[ASSIGNED TASK]:
Only the lines from the one containing "1280x900 pixels." through the end of the records should be retyped, exactly and including both ends; pictures stay out.

Source data
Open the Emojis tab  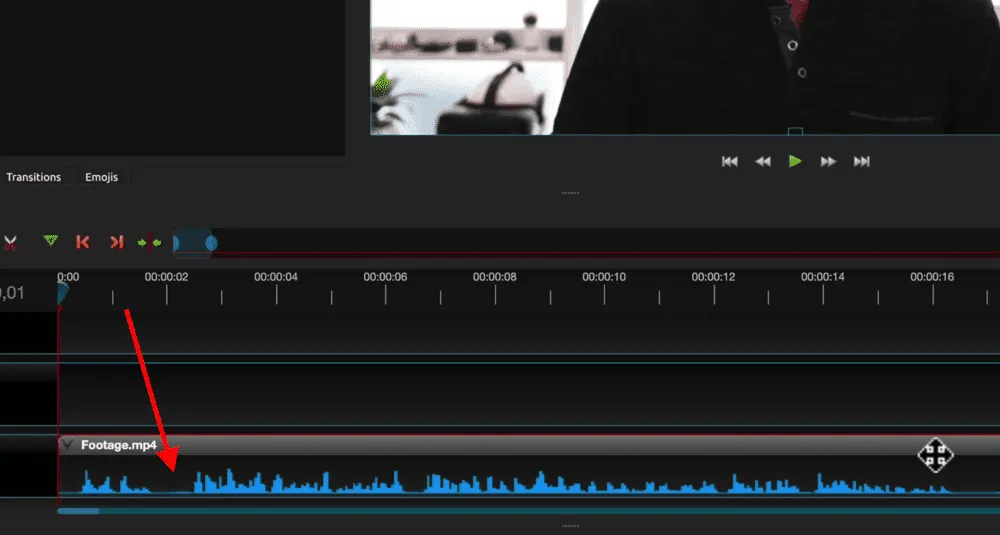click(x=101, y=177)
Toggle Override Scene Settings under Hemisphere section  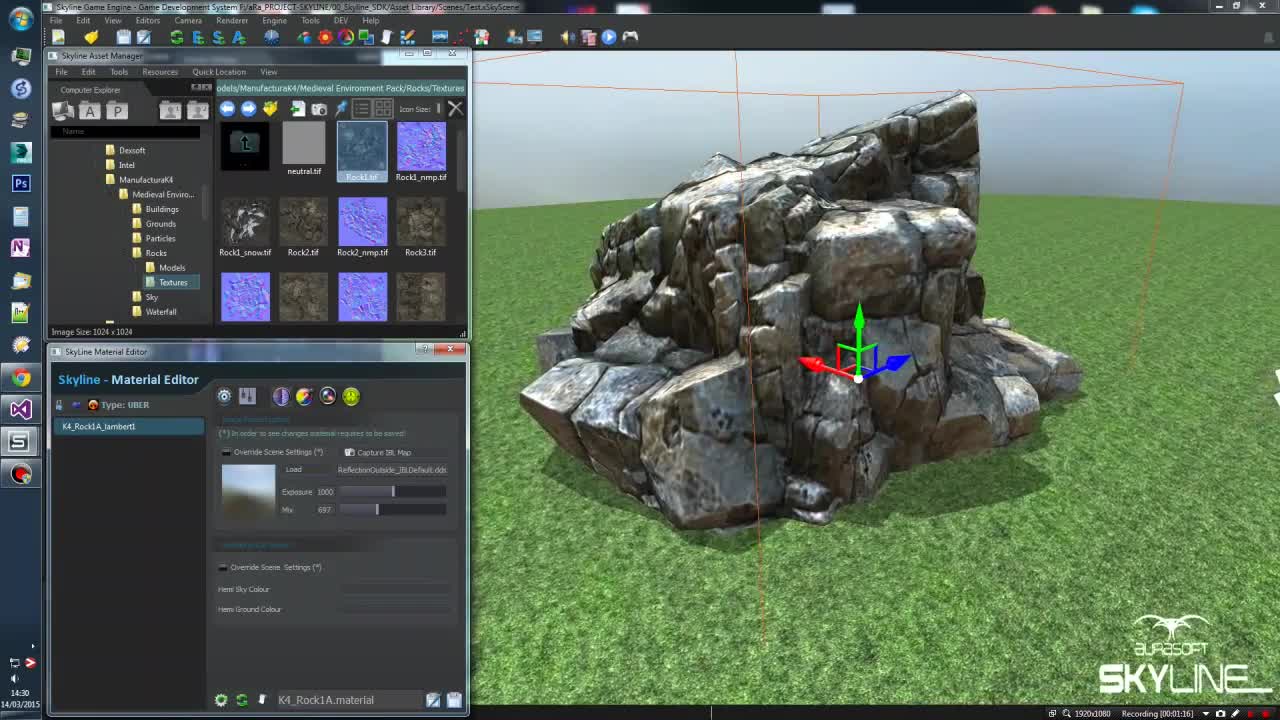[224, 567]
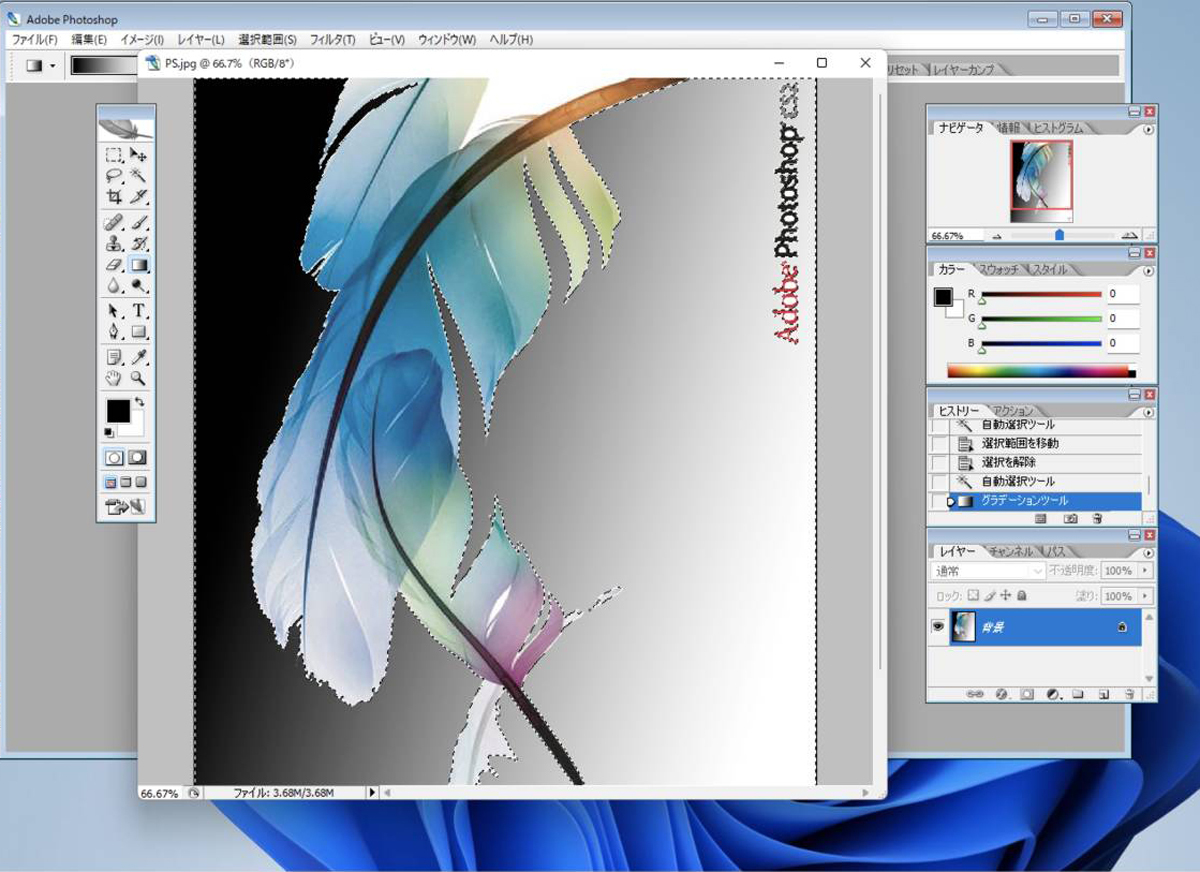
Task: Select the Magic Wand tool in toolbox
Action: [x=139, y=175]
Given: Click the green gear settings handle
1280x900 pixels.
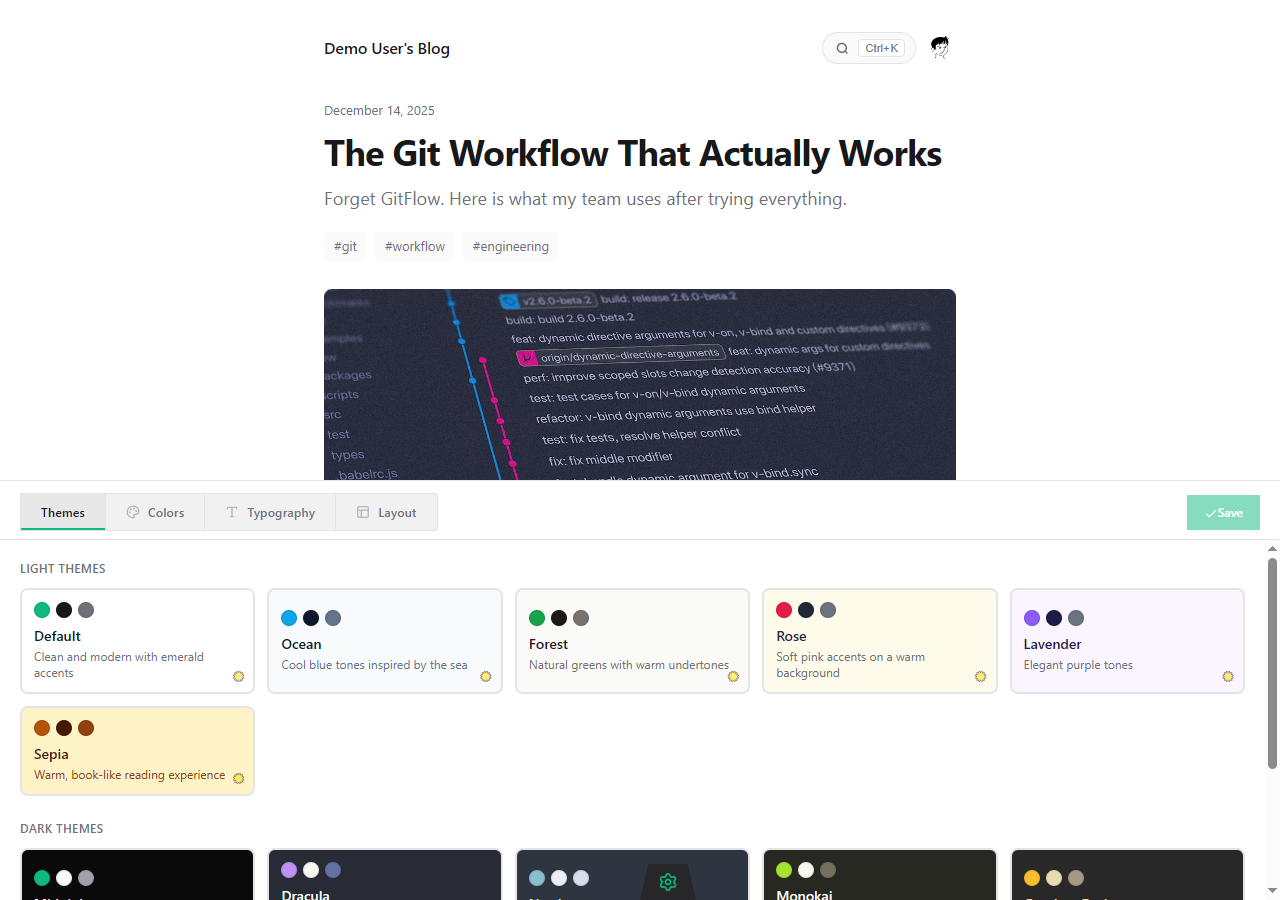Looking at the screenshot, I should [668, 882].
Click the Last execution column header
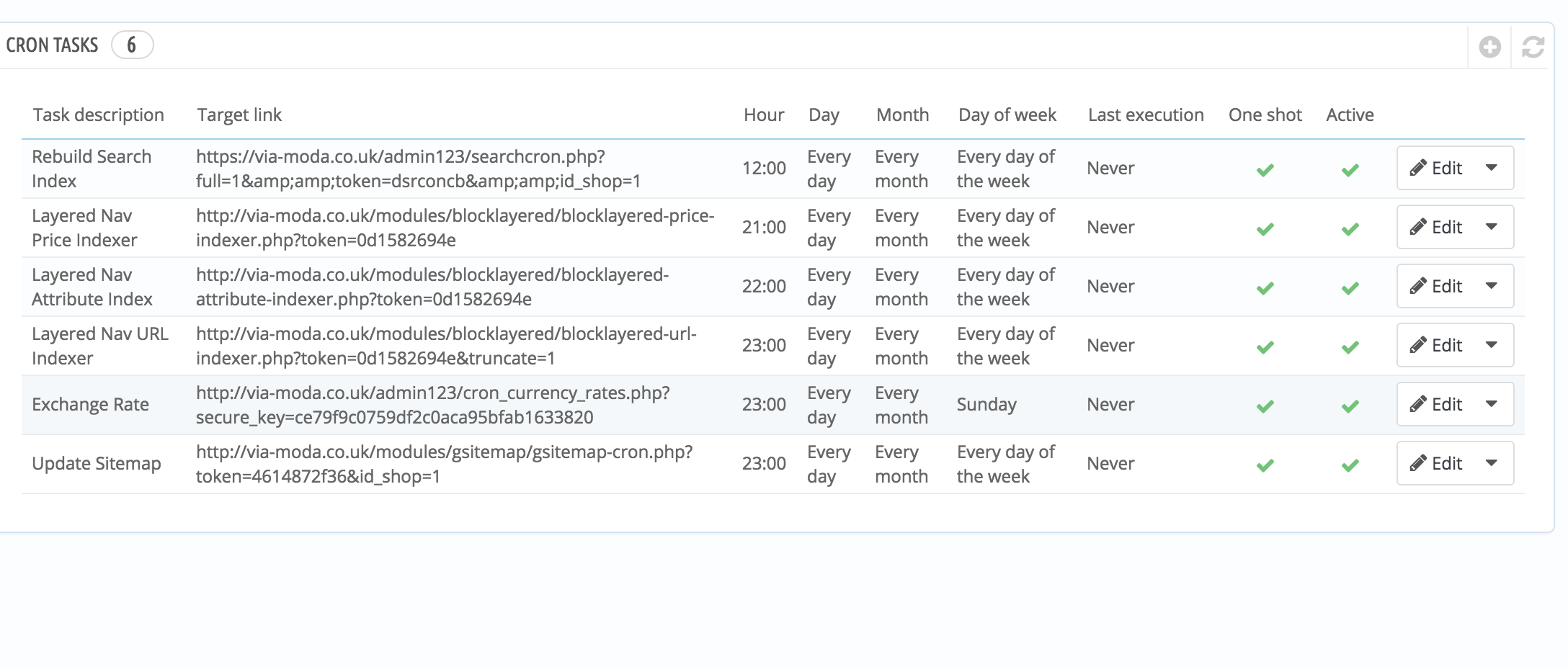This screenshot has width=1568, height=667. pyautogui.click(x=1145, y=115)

[COMPLETED TASK]:
1280x900 pixels.
Looking at the screenshot, I should [668, 882].
Click the Last execution column header
This screenshot has width=1568, height=667. pyautogui.click(x=1145, y=115)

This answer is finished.